Born in Paris in 1965, Isabelle Durance was nominated by Cardiff University as ‘best returner to the workplace’ in the Welsh Woman of the Year awards, 2008. She works on climate change and ecosystems in the School of Biosciences.
I moved from France, my homeland, to Wales in 2003. My three children and I embarked on a whole new life, and the people of Cardiff have given us all their warmth and camaraderie. Our family has found its harbour in the house with the cockerel weathervane, and has even grown when my fourth child came along to add some Celtic life in 2004. Now, when the children speak of their next step, to university, for them there is no question: it can only be this side of the sea. I feel so thankful that they’re so settled.
When I left Normandy, I also left a permanent lectureship in ecology, and started on a career break that was to last nearly four years. But in this extraordinary country there is often help at hand. It came in the form of a charitable trust, a concept that is so typical for these islands, called the Daphne Jackson Trust. Their mission is to help women return to science. With their huge support, I regained confidence in my skills, wrote a research proposal, and finally was awarded a two year-fellowship funded through the Trust by the National Environment Research Council.
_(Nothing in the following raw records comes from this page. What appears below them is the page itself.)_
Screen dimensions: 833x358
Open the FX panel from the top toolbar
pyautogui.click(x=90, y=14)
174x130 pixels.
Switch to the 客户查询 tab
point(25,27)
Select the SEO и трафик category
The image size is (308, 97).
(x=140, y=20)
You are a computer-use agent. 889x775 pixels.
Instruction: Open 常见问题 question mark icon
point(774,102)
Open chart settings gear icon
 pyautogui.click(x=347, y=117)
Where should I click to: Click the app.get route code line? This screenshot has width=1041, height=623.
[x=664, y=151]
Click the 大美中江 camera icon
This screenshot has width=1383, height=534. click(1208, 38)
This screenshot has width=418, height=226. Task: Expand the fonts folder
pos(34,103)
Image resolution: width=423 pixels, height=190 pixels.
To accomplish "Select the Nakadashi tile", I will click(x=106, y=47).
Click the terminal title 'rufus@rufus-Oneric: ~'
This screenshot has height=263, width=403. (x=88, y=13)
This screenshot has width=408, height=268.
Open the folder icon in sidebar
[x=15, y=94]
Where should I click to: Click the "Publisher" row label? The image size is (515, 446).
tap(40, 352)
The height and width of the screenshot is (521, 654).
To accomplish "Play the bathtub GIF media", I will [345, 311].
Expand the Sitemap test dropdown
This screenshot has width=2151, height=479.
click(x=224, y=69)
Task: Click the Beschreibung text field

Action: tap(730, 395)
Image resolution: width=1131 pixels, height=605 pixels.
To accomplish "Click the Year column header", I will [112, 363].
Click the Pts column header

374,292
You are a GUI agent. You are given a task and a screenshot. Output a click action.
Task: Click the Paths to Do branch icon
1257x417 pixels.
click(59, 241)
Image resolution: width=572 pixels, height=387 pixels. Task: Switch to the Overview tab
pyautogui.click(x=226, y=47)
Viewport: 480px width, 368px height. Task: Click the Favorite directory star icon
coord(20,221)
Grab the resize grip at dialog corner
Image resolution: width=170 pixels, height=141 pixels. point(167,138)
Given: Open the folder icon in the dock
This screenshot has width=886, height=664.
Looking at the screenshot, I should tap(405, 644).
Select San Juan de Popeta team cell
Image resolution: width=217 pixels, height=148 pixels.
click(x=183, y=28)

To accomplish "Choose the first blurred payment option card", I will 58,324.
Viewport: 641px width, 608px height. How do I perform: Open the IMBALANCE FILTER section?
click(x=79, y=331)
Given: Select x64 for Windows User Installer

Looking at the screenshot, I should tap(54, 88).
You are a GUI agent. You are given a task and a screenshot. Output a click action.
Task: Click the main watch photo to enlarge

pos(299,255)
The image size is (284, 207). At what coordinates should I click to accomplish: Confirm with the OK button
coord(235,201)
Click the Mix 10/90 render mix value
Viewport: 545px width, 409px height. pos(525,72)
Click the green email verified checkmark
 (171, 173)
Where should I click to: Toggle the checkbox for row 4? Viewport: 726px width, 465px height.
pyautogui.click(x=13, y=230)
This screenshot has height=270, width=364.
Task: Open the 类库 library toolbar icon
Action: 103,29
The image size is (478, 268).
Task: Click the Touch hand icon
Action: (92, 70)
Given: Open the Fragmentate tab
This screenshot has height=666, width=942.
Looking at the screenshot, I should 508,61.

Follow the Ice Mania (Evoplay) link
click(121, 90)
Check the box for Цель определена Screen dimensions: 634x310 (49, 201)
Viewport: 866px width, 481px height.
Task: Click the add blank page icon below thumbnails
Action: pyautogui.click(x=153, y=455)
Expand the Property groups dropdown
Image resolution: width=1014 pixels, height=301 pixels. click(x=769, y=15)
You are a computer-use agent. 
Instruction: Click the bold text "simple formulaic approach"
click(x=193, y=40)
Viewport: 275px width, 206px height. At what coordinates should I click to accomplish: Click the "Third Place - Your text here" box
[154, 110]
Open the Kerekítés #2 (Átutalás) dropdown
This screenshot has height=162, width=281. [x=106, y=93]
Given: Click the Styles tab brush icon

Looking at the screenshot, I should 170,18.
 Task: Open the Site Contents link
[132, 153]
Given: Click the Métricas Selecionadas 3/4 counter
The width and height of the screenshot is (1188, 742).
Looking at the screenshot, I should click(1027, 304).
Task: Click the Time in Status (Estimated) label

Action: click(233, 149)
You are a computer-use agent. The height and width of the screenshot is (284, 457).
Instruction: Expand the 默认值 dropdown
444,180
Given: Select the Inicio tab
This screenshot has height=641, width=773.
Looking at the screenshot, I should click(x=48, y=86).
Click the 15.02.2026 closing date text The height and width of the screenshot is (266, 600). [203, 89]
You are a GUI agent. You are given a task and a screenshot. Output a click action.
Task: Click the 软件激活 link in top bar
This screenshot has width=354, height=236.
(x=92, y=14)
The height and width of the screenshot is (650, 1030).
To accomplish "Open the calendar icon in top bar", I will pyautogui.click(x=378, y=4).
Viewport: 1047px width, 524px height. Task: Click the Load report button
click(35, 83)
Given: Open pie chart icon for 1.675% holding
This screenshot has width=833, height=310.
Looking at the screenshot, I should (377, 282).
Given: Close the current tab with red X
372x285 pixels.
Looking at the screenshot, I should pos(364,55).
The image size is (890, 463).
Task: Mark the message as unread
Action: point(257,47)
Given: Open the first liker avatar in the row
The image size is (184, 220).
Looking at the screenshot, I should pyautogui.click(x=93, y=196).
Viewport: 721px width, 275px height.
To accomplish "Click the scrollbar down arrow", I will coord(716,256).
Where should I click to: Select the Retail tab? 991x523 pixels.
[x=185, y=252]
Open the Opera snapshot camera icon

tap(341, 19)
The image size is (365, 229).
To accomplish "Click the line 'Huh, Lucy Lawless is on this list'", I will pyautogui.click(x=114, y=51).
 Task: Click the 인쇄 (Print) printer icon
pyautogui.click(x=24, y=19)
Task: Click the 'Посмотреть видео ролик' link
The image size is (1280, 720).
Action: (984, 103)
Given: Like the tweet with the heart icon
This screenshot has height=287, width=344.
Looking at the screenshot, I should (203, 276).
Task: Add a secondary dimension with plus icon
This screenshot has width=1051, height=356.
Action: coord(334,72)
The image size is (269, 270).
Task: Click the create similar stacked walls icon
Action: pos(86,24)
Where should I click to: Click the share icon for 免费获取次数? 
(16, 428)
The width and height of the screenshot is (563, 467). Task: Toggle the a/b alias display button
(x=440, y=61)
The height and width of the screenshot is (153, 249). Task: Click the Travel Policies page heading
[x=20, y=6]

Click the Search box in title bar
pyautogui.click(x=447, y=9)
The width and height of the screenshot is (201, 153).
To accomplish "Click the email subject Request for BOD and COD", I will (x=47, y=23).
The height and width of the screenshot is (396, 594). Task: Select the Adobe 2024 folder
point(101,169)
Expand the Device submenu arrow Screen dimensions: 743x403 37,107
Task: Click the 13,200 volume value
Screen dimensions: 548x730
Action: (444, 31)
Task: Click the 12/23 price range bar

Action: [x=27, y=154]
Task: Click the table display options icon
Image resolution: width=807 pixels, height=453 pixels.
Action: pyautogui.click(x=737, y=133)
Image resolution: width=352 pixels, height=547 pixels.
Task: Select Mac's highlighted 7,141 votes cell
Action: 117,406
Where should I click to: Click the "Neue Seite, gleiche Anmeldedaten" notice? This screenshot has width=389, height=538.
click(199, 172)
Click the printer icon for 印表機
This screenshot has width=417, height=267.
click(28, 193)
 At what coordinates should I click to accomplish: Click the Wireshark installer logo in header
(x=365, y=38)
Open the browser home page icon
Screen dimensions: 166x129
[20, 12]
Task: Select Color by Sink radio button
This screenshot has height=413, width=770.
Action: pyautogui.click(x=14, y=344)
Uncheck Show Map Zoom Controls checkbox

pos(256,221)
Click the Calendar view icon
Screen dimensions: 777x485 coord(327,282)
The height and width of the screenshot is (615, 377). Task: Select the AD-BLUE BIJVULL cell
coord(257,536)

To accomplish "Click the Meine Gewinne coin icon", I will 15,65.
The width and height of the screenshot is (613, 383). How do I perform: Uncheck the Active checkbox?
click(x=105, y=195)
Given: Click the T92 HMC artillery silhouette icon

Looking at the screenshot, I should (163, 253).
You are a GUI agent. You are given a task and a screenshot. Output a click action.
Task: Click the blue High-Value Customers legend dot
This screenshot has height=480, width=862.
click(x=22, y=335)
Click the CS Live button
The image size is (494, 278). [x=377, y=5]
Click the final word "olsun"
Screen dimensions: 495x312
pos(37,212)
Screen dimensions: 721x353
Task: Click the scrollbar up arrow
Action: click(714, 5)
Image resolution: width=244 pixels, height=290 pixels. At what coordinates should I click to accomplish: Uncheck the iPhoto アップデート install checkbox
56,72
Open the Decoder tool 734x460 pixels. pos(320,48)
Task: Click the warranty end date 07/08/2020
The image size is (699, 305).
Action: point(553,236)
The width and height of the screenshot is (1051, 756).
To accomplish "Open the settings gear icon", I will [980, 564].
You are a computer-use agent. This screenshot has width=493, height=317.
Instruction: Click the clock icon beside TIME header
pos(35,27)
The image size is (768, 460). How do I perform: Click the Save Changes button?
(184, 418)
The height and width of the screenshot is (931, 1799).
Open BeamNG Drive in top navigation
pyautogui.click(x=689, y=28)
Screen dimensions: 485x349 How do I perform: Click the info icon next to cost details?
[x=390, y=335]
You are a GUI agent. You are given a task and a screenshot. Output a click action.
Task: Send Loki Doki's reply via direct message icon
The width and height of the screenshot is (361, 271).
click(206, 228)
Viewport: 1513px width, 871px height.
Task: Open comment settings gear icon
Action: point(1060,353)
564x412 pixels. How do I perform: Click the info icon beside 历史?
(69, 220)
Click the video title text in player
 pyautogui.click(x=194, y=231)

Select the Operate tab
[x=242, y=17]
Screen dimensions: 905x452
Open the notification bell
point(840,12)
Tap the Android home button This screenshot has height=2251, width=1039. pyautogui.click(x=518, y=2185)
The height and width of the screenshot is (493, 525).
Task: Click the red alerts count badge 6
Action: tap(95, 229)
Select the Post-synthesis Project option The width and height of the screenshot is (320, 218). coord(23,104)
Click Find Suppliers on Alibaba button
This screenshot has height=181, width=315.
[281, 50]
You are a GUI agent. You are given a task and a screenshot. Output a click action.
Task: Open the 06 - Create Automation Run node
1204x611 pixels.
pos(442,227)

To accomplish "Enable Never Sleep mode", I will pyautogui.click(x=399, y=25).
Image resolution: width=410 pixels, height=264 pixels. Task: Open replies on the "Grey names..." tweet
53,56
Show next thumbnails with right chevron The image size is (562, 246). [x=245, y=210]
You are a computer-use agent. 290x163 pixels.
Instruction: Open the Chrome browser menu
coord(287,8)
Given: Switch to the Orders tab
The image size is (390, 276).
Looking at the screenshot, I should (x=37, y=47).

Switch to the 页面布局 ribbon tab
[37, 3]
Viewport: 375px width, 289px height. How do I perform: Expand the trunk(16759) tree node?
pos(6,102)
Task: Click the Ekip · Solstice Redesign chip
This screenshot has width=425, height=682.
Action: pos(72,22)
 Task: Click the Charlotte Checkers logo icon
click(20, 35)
And these, for me, are the cherries on the cake: a happy family and now an exciting job in one of the most prestigious universities in Europe. My research aims to understand and model the impact of climatic change on river ecosystems. Cardiff University has been researching and monitoring rivers in Wales for more than 25 years, amassing long-term data that are unique world-wide for assessing how past and future climate changes will affect river functioning and key freshwater biodiversity. For me, tackling climate change is much more than just a scientifically exciting and challenging field of research: we need to make a difference now to the world in which we live, but more so to the world that we hand on to our children. I’m profoundly thankful to Cardiff University for this once in a lifetime opportunity.